Over the course of Frankenstein, or the Modern Prometheus Mary Shelley unfolds the answer to that question, and it is a horrid and tragic yes. Frankenstein’s creation is indeed a monster, and his monstrosity constitutes a sort of tragic flaw, damning him to perpetual enmity with mankind. His intelligence and strength are warped and redirected towards malicious ends, and he himself moves ineluctably towards his own doom. What, however, is the nature of his monstrosity?

Aristotle provides us with a valuable definition of the monstrous when he writes in his Physics: “If then in art there are cases in which what is rightly produced serves a purpose, and if where mistakes occur there was a purpose in what was attempted, only it was not attained, so must it be also in natural products, and monstrosities will be failures in the purposive effort.” Aristotle’s monster, teras in Greek, is an aberration. It is a product of natural processes that is itself unnatural because chance has diverted the course of its generation. He gives the example of an ox calf born with the face of a man, a hideous thought. Aristotle’s monsters are often what we would call mutants in this day and age, deviations from the course of nature that fail to attain their purpose and intended form.
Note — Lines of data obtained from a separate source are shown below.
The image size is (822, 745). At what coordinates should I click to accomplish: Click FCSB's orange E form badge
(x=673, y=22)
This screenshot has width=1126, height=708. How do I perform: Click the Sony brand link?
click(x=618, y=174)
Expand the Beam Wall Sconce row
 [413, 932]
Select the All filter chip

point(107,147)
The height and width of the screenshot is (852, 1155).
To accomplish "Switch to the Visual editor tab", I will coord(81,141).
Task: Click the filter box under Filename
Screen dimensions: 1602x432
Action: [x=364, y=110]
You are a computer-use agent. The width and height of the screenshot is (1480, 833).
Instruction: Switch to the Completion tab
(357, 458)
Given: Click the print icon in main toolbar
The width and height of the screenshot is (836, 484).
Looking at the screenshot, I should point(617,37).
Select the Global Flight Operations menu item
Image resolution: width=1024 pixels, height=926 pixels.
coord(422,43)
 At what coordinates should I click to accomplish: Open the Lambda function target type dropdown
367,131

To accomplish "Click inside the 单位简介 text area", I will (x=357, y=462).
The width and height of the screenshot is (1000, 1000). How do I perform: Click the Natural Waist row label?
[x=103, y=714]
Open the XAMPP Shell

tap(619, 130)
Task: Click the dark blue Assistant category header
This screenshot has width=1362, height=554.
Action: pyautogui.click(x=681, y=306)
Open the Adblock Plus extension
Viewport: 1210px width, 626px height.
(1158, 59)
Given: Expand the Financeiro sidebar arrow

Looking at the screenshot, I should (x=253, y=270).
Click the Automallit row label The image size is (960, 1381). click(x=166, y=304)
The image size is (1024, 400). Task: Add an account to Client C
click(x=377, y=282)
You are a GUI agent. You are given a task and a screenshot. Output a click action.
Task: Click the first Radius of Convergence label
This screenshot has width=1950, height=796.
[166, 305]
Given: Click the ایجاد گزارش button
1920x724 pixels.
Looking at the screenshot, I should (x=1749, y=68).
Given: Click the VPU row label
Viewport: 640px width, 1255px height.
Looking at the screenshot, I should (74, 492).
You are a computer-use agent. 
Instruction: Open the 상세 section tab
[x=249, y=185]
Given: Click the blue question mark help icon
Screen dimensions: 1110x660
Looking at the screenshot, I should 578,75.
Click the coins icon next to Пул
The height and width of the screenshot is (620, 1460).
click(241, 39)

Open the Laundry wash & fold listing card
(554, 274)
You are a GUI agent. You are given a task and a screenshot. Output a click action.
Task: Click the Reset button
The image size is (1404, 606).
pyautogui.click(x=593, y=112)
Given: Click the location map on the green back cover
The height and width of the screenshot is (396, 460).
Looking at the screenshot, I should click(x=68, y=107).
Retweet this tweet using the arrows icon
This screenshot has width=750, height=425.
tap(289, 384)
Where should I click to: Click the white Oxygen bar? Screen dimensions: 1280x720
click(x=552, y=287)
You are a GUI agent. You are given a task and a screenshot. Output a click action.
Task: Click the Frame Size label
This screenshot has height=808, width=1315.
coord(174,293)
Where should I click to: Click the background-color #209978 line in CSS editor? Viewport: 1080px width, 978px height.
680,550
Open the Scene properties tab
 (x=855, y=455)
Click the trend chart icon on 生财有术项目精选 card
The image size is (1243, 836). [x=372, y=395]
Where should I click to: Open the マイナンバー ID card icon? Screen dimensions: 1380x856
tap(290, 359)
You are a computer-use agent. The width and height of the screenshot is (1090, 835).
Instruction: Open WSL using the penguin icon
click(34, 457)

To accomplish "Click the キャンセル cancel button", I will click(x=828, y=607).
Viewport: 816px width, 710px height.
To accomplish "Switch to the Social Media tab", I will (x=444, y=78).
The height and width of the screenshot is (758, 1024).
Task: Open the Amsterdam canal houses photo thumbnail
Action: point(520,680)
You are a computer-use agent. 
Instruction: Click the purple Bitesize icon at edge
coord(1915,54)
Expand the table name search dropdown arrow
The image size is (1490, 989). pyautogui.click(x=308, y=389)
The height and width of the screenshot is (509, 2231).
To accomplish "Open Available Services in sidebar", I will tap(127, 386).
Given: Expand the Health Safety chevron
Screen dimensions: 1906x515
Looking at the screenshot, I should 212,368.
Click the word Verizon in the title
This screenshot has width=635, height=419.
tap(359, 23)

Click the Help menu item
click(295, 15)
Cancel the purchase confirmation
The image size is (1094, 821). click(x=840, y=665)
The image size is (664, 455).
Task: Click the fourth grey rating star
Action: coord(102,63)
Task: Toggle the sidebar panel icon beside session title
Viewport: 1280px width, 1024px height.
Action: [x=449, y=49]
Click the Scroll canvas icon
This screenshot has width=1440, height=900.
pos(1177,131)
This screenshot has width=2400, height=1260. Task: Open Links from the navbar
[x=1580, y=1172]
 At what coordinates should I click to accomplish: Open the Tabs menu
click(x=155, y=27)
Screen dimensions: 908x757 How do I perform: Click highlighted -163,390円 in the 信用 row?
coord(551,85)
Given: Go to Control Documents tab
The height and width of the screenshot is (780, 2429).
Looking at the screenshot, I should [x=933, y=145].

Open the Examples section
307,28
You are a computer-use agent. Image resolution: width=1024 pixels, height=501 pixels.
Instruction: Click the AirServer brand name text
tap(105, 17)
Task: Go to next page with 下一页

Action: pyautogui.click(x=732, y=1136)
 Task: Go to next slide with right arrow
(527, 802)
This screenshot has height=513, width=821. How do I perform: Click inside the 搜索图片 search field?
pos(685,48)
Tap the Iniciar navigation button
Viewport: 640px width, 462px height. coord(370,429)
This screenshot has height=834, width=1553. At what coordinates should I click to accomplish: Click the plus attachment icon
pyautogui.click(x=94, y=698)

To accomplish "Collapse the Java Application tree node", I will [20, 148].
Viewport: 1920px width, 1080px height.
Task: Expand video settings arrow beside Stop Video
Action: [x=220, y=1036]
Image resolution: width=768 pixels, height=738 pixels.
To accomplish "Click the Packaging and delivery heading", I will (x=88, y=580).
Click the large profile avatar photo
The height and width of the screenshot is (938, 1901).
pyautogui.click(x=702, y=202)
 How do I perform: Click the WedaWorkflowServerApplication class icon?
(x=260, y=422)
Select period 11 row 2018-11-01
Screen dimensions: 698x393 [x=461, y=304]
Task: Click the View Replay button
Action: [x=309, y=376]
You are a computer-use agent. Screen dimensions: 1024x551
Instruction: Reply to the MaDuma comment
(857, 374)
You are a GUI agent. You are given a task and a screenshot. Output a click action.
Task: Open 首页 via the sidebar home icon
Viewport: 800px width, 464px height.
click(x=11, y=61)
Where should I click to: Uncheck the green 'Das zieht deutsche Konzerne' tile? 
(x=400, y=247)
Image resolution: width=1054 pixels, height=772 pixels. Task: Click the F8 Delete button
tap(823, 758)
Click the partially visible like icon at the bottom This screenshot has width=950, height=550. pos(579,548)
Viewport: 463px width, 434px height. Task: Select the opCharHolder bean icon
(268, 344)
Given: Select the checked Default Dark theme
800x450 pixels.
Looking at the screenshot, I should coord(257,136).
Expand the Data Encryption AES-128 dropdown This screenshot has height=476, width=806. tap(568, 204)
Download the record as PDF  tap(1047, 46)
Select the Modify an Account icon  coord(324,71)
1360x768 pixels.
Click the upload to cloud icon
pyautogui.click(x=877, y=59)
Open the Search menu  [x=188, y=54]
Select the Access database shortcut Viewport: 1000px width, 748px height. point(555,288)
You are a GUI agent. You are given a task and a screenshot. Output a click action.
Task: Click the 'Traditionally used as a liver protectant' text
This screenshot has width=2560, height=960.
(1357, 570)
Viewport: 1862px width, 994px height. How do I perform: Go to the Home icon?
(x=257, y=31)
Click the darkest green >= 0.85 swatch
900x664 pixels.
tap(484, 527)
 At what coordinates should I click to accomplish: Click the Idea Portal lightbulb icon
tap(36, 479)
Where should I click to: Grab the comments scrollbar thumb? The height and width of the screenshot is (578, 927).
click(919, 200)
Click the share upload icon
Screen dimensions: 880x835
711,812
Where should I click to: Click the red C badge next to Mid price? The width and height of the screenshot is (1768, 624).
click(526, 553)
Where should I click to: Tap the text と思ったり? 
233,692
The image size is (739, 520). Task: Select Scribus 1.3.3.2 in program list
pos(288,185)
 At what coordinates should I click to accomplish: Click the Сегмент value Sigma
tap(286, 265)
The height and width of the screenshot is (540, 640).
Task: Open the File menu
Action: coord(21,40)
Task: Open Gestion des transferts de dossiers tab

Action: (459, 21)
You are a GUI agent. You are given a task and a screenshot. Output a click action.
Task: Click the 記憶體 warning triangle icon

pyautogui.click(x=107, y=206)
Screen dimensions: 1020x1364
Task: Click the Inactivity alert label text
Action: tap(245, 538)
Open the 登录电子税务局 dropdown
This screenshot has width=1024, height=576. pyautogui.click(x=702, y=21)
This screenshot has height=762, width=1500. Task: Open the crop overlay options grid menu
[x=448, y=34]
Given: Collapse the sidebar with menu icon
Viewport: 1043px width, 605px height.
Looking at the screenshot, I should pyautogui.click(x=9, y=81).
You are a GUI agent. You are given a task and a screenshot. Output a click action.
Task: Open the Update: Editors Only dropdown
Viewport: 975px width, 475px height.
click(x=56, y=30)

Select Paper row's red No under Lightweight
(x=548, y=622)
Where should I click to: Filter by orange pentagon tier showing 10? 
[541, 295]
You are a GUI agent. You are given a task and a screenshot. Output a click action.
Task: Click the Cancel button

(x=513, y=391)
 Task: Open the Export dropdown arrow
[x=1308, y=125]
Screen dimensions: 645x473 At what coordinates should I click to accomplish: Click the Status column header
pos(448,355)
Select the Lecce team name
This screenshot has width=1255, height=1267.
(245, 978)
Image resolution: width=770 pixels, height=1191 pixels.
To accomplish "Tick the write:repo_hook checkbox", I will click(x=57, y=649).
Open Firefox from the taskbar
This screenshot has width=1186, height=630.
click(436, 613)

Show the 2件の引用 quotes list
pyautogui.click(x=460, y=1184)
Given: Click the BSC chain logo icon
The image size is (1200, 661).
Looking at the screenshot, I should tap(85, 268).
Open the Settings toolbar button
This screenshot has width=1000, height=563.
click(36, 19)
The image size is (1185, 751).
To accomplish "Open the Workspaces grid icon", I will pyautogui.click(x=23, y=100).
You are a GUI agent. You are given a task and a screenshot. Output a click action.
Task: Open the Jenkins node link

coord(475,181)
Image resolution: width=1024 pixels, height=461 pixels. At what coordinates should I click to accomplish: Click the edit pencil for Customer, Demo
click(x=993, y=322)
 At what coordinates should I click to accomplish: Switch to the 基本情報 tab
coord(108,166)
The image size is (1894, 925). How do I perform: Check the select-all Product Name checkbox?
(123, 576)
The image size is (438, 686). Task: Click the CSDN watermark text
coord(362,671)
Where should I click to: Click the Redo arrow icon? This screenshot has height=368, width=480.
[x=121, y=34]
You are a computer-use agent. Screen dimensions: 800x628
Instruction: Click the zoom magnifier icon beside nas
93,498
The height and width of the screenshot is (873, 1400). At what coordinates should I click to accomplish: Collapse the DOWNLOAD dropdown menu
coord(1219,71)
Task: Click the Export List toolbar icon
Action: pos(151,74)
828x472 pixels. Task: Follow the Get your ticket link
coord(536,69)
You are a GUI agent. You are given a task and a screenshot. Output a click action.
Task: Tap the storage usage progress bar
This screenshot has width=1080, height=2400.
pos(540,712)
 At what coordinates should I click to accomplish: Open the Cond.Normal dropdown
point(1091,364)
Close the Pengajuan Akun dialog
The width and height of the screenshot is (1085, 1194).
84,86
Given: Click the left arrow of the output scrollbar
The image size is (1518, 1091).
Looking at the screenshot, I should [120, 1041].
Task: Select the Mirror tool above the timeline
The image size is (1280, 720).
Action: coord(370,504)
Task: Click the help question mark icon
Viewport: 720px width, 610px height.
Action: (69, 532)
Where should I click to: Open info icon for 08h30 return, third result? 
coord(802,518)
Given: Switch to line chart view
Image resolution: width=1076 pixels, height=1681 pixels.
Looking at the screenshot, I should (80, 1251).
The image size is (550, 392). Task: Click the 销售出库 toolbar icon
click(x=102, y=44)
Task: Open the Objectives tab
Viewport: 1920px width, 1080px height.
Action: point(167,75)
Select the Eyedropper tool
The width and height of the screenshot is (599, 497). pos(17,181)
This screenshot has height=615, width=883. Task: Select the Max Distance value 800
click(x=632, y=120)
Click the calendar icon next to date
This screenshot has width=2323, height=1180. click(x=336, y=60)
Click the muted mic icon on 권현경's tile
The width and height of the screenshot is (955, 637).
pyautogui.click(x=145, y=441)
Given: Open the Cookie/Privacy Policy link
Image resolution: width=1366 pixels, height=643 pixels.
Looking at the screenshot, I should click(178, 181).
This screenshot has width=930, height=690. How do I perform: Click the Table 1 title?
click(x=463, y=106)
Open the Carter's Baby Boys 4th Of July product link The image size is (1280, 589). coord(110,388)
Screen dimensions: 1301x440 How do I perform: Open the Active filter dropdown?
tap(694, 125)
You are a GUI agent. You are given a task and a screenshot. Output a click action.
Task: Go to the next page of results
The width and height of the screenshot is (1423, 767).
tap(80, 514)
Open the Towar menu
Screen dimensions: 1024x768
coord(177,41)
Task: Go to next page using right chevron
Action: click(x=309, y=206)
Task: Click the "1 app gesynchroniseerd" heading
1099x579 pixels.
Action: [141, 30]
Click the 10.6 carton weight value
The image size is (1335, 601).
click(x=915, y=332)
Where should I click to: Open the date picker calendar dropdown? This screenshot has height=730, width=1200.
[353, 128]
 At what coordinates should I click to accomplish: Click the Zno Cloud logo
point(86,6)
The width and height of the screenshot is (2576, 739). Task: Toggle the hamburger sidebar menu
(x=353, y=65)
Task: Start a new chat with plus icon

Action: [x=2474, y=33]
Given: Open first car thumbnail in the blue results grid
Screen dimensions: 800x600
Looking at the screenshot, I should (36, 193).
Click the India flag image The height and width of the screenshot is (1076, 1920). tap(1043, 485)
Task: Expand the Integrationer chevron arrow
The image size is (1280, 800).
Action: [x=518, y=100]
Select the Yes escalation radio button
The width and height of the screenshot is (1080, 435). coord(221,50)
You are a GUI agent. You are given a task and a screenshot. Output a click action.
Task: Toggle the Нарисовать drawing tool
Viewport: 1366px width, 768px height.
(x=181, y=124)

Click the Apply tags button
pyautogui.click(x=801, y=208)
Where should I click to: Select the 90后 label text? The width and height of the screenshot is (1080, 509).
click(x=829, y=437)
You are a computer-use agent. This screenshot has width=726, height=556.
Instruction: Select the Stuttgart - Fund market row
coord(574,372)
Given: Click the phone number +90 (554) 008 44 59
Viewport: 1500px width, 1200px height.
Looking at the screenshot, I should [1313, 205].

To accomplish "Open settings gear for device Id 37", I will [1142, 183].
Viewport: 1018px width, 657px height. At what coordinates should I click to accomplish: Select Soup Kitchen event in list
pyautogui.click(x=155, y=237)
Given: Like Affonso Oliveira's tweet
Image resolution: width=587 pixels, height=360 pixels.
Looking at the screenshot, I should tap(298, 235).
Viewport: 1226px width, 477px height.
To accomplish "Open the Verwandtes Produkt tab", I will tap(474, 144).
Shelley and Aristotle both wrestled with this notion of the monstrous, but it seems that the notion has gone out of vogue. That is strange, because if monstrosity ought to be understood as aberration from the design of nature, then we are beset with monstrosity on all sides in this twenty-first century. Witness our sprawling cities, filled with moral and ecological pollution. If we have ceased to perceive monstrosity, perhaps it is because we have become accustomed to it. In order to reacquaint ourselves with the conceptual category of monstrosity, and see how it may apply to modern megalopolises, perhaps we ought to return Shelley’s work and study her portrayal of the monster.

When we consider that Frankenstein’s monster is a conglomeration of inanimate tissue that is living even though it ought to be mouldering in the grave, we realize that this creature is an Aristotelian monster. Dead tissue has been diverted from its course. However, unlike the malformed births that Aristotle considered, Frankenstein’s monster is not the result of freak happenstance. Instead, the monster is the result of one man’s disordered will.

Frankenstein himself, reflecting on the two years he spent working on the monster, tells the reader that “No one can conceive the variety of feelings which bore me onwards, like a hurricane, in the first enthusiasm of success. Life and death appeared to me ideal bounds, which I should first break through, and pour a torrent of light into our dark world.” Here Shelley shows us the rampaging spirit of the Enlightenment, transgressing all bounds and expanding outward, driven by men gone mad with their own imagined powers. Frankenstein is borne along by winds of passion that, with the force of a hurricane, compel him to work on his project night and day. This monomania leads him to ignore his familial obligations and forget simple pleasures that he once enjoyed. It is his disordered desires that lead him to interrupt the course of nature and produce the monster. His feverish quest comes to fruition on the night that he animates the body, and realizes instantly that he has created a monster.

“How can I describe my emotions at this catastrophe, or how delineate the wretch whom with such infinite pains and care I had endeavoured to form? His limbs were in proportion, and I had selected his features as beautiful. Beautiful! Great God! His yellow skin scarcely covered the work of muscles and arteries beneath; his hair was of a lustrous black, and flowing; his teeth of a pearly whiteness; but these luxuriances only formed a more horrid contrast with his watery eyes, that seemed almost of the same colour as the dun-white sockets in which they were set, his shrivelled complexion and straight black lips.”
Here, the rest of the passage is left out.